DATA PROVIDED section start

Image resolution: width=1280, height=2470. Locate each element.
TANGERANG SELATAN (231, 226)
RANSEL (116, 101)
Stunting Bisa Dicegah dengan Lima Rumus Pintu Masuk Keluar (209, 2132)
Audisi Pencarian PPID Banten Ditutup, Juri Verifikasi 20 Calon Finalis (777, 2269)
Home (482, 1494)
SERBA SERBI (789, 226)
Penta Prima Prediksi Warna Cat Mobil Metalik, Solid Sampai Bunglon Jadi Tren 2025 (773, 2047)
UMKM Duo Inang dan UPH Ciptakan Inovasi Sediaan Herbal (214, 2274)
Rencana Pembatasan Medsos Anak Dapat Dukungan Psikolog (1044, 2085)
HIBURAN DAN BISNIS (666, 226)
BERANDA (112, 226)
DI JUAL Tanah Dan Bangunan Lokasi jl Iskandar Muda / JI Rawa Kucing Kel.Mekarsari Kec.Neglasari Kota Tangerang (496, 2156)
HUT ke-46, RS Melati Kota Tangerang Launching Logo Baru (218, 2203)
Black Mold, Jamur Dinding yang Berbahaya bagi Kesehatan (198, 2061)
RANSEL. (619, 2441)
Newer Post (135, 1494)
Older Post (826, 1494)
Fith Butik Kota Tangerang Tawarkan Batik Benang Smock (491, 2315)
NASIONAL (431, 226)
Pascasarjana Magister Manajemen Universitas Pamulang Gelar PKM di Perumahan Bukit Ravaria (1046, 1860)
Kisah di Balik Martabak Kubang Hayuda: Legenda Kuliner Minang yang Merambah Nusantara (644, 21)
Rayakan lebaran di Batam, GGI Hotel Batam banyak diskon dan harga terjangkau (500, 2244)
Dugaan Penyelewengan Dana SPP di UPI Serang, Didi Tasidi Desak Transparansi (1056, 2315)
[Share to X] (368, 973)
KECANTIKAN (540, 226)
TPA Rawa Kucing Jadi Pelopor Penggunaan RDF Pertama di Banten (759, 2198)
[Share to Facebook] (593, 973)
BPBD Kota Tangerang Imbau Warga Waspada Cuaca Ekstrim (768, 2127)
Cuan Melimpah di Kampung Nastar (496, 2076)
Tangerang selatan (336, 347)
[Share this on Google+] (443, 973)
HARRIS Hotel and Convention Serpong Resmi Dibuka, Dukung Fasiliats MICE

DATA PROVIDED section end

### THE TASK
Give back exactly the lines from the line containing "Tangerang selatan (336, 347)" to the end of the entries, and no other lines.

### SOLVED PROBLEM
Tangerang selatan (336, 347)
[Share this on Google+] (443, 973)
HARRIS Hotel and Convention Serpong Resmi Dibuka, Dukung Fasiliats MICE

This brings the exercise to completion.